**What is being asked**
Reproduce verbatim the stretch of the data from the line containing "You are a GUI" through the end of the data, both ends included.

----------------------------------------

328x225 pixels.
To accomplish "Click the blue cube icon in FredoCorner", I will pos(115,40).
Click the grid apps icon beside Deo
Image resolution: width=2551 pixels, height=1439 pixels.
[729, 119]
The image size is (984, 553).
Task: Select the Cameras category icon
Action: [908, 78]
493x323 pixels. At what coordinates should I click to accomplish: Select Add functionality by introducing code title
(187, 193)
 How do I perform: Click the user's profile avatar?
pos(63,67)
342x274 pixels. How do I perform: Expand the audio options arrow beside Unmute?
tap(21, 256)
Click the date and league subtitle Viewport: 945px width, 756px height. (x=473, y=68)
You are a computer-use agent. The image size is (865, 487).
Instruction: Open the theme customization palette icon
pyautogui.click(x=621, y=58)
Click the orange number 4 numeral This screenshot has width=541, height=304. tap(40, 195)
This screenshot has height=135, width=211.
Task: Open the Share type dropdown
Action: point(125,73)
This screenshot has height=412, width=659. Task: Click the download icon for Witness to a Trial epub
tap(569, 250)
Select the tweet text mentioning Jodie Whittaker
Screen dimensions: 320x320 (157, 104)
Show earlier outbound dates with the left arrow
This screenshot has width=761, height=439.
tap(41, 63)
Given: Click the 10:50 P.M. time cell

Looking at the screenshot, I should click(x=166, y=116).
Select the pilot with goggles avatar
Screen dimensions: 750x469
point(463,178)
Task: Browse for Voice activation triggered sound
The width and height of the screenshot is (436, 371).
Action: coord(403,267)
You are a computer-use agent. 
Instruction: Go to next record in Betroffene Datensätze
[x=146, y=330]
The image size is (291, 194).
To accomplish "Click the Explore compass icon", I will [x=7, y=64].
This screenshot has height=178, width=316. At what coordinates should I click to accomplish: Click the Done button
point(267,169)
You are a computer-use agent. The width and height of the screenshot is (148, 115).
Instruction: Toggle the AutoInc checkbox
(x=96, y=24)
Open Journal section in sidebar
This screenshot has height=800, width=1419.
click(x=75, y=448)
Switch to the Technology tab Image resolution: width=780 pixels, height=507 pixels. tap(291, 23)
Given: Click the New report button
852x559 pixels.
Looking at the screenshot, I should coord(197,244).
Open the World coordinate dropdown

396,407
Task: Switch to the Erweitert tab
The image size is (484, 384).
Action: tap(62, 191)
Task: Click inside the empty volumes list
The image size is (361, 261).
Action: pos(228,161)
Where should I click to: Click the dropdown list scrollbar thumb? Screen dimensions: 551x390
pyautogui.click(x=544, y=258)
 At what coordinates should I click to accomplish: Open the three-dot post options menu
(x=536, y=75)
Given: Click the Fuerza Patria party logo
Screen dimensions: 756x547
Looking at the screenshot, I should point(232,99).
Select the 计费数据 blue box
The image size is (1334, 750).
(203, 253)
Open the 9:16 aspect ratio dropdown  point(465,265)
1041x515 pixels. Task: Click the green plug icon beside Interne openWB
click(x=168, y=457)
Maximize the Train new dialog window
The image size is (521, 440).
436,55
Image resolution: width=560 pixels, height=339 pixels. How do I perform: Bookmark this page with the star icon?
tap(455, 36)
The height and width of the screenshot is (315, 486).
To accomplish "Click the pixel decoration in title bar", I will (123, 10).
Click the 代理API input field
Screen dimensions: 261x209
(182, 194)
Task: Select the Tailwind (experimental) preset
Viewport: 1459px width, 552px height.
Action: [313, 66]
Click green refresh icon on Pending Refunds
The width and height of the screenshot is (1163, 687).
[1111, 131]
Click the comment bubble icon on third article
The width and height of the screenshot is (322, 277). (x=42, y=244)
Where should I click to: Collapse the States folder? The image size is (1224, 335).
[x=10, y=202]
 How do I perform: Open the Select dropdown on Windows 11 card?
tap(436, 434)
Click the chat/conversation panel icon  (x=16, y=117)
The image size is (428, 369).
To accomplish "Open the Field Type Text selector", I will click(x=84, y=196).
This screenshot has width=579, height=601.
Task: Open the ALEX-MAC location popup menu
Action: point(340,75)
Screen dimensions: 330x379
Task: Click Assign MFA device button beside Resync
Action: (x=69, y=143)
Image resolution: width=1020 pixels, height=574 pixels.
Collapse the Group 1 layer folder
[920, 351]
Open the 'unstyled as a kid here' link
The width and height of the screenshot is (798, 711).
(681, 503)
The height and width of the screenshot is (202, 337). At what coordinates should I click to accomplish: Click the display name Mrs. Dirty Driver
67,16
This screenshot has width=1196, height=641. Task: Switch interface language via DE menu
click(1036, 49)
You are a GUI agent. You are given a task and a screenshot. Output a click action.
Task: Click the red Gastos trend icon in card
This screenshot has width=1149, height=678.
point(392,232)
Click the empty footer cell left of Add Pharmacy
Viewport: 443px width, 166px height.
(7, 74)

----------------------------------------

**Response to the task**
You are a GUI agent. You are given a task and a screenshot. Output a click action.
Task: Click the red Gastos trend icon in card
This screenshot has width=1149, height=678.
point(392,232)
Click the empty footer cell left of Add Pharmacy
Viewport: 443px width, 166px height.
(7, 74)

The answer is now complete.